Overall we found that children noticed mispronunciations: they looked less at the target if the word was pronounced accurately (p=.011). Their overall looking proportions did not show differences between coronal-onset words and non-coronal onset words. However, we can get much clearer insight into word processing if we examine the time course of looking across the entire trial. When the pictures are shown, children either start at the target or the novel item. If the picture matches what they heard, they tend to stay there, but if it doesn’t, they move their eyes to the other picture. In consequence, differences between looking patterns on trials with an accurate vs. mispronounced auditory item tell us to what extent the children were sensitive to the mispronunciation. Figure 2 shows looking patterns for those trials on which the familiar item was first looked at (results from novel-first trials overall show a consistent pattern).

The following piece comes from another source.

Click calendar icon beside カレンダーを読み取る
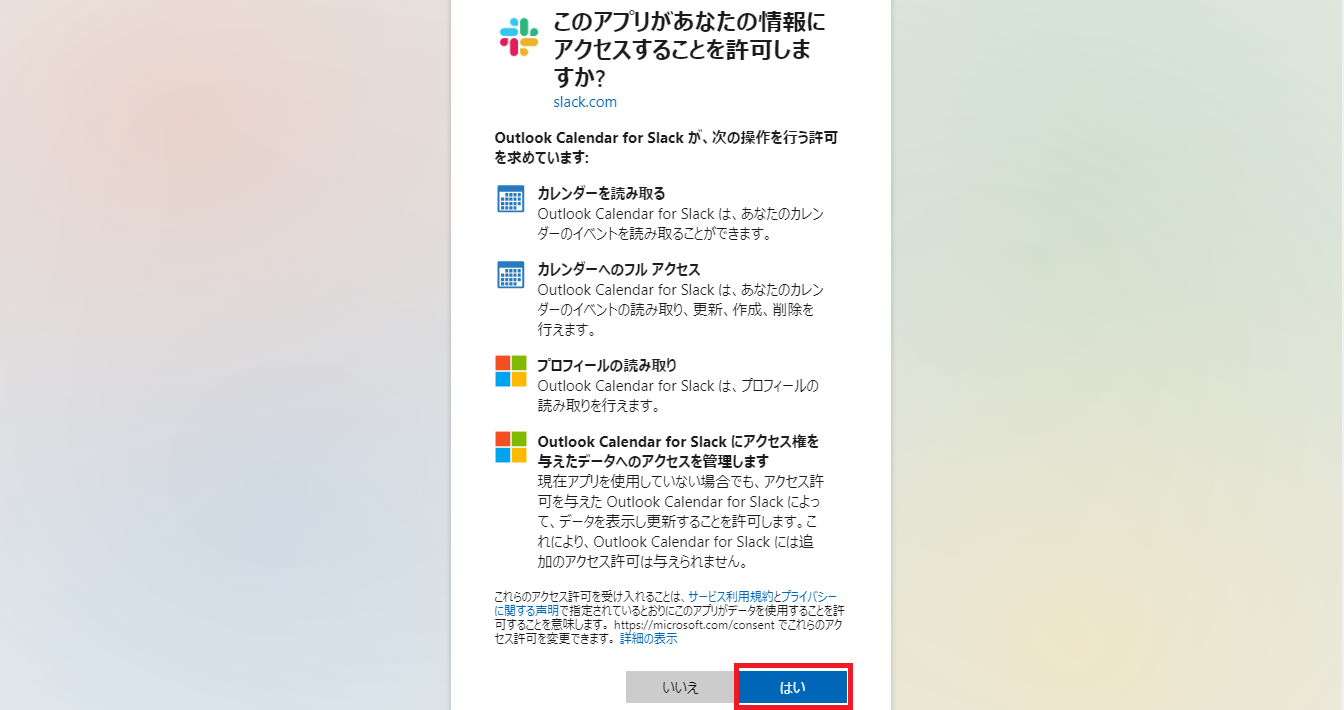This screenshot has height=710, width=1344. coord(511,199)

Figure 2. Looking patterns for "familiar first" trials by age (18 vs. 24 months) and word group (coronal vs. noncoronal onset)

Modelling Approach

We used growth curve analysis (logistic mixed effects models, Mirman, 2014) to determine which of the curves were statistically different from each other. To this end we fitted 3rd order polynomials first in a base model that only contained the polynomial time terms, then added fixed effects and conducted a model comparison after every step, and finally ran posthoc comparisons to determine which conditions showed a mispronunciation effect. The best-fit model (for familiar-first trials) included 3-way interactions of Age, Condition and Onset sound (p<.0001). Posthoc tests showed that 18-month-olds had a clear mispronunciation effect for all onset sounds, i.e. no asymmetry and therefore no underspecification. By contrast, 24-month-olds’ looking patterns showed an onset-effect: For noncoronal words, the toddlers were sensitive to mispronunciation (i.e. “dare” is not “bear”). But for coronal words, the looking patterns were not statistically different.


The implication is that children indeed appear to “underspecify” lexical entries for coronal sounds, and this likely enables dealing with assimilation. However, the really interesting finding here is that this was found only with older children and not at 18 months. That means it is the result of experience with language – in this case, experience of hearing words in different contexts (such as “rain” in rainbow and rain coat, pronounced as [m] and [ŋ]).


Lahiri, A., & Reetz, H. (2010). Distinctive features: Phonological underspecification in representation and processing. Journal of Phonetics, 38(1), 44–59. https://doi.org/10.1016/j.wocn.2010.01.002

Mirman, D. (2014). Growth curve analysis and visualization using R. Boca Raton, FL: CRC Press / Taylor & Francis Group.